Shopping with Allah contributes to the growing literature on lived Islam (and lived religion more broadly) and especially on Muslim women’s piety. It advances the points made by Abu-Lughod (2013), Mahmood (2005), and others that “the veil” cannot be simply construed as a technology or symbol of female subjugation, as well as works by Tarlo (2010), Bucar (2017), and Thimm (2021) herself on Muslim women’s fashion. Indeed, Shopping with Allah reveals how diverse and dynamic Islam is as an Asadian discursive tradition—far more so than Western assumptions grasp. This book is one of the rare texts that is simultaneously valuable to professional scholars and potentially useful for students studying religion and gender. Thimm provides ample summaries of methods and concepts, mixed with ethnography, history, and descriptions of life in contemporary Malaysia. As such, this would be of interest to audiences in diverse fields and at varying levels of expertise. Finally, Shopping with Allah was published in open-access format as a free download (see https://library.oapen.org/handle/20.500.12657/91229?show=full), making it attractive for classroom purposes.

 

References

Abu-Lughod, Lila. 2013. Do Muslim Women Need Saving? Cambridge, MA and London: Harvard University Press.

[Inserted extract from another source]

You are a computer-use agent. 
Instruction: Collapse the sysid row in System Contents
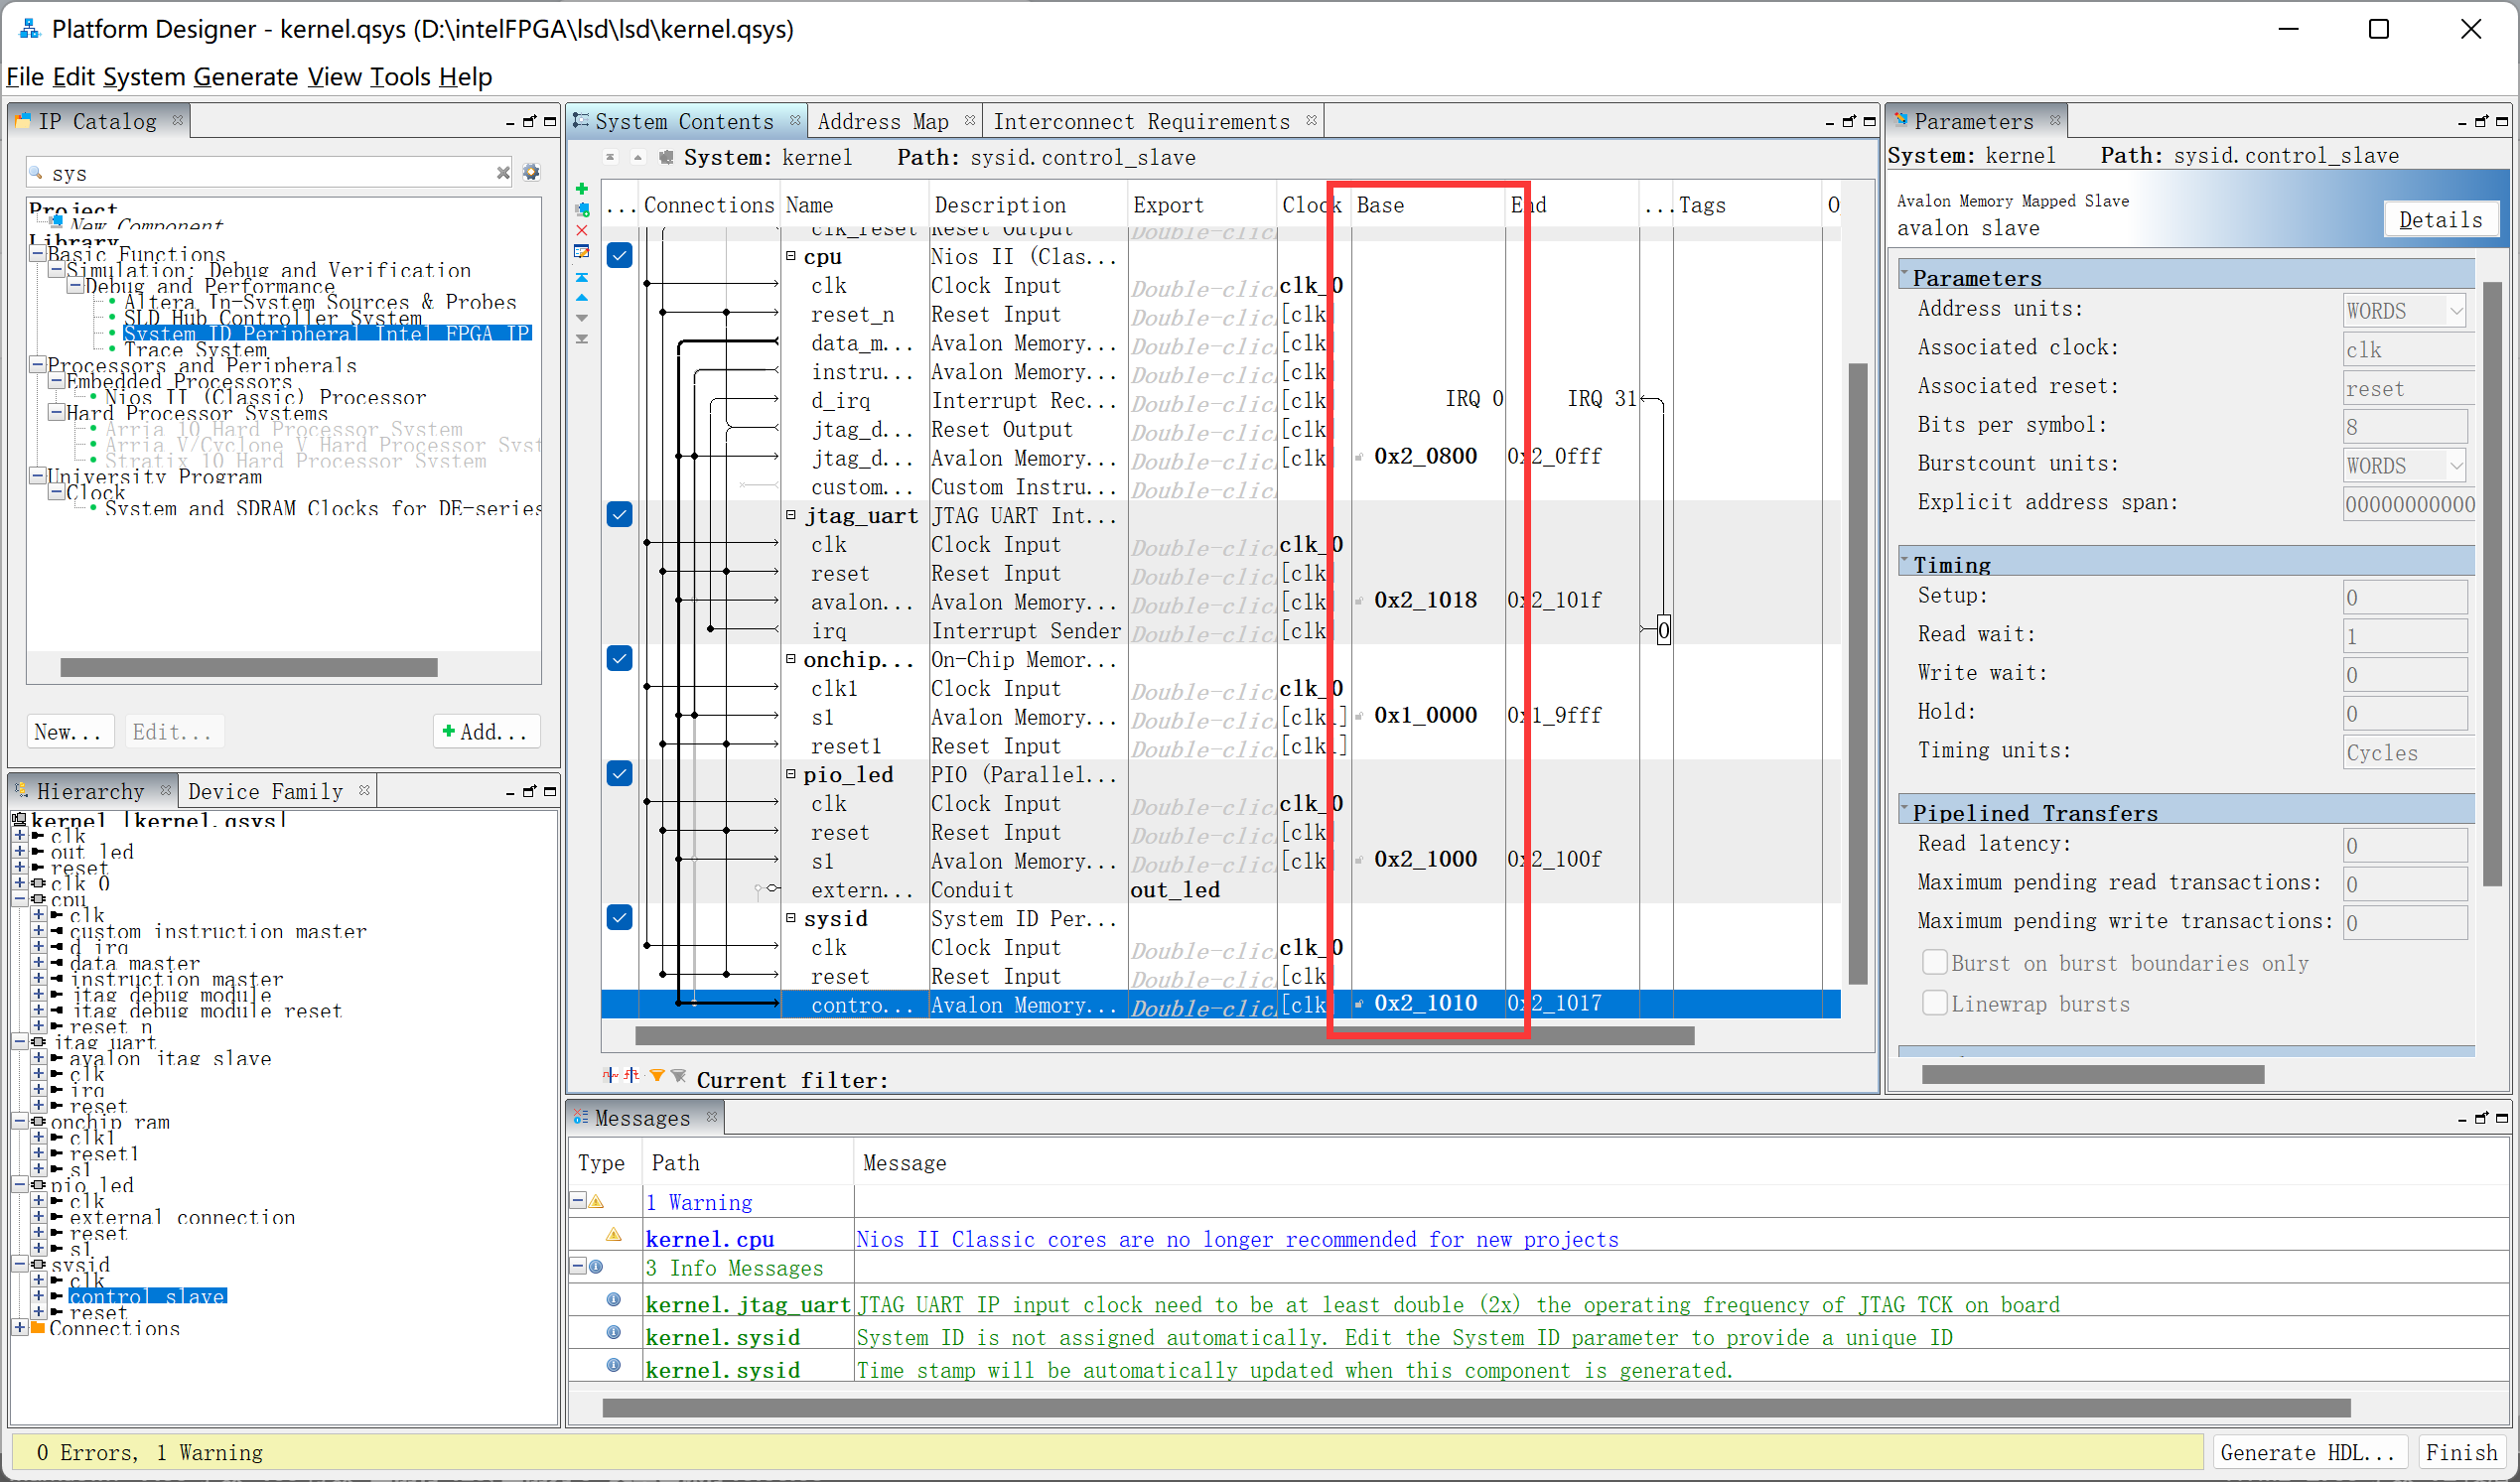(790, 918)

Bucar, Elizabeth. 2017. Pious Fashion: How Muslim Women Dress. Cambridge, MA and London: Harvard University Press

Mahmood, Saba. 2005. Politics of Piety: The Islamic Revival and the Feminist Subject. Princeton, NJ and Oxford: Princeton University Press.

Tarlo, Emma. 2010. Visibly Muslim: Fashion, Politics, Faith. Oxford and New York: Berg.

Thimm, Viola, ed. 2021. (Re-)Claiming Bodies Through Fashion and Style: Gendered Configurations in Muslim Contexts. Cham, Switzerland: Palgrave Macmillan.

 

Author Biography

Jack David Eller is Distinguished Professor of Anthropology for Woxsen University, Hyderabad, India. He is a cultural anthropologist specializing in anthropology of religion and author of Introducing Anthropology of Religion and co-editor (with Natalie Khazaal) of Nonbelievers, Apostates, and Atheists in the Muslim World.